Entries for finding displayed items
'''
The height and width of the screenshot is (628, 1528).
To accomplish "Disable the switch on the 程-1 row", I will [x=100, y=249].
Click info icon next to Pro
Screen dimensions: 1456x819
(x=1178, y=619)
'''
Directions
In all the entries above, replace "switch" with "toggle" and leave everything else unchanged.

Solution for this exercise
The height and width of the screenshot is (628, 1528).
To accomplish "Disable the toggle on the 程-1 row", I will [x=100, y=249].
Click info icon next to Pro
Screen dimensions: 1456x819
(x=1178, y=619)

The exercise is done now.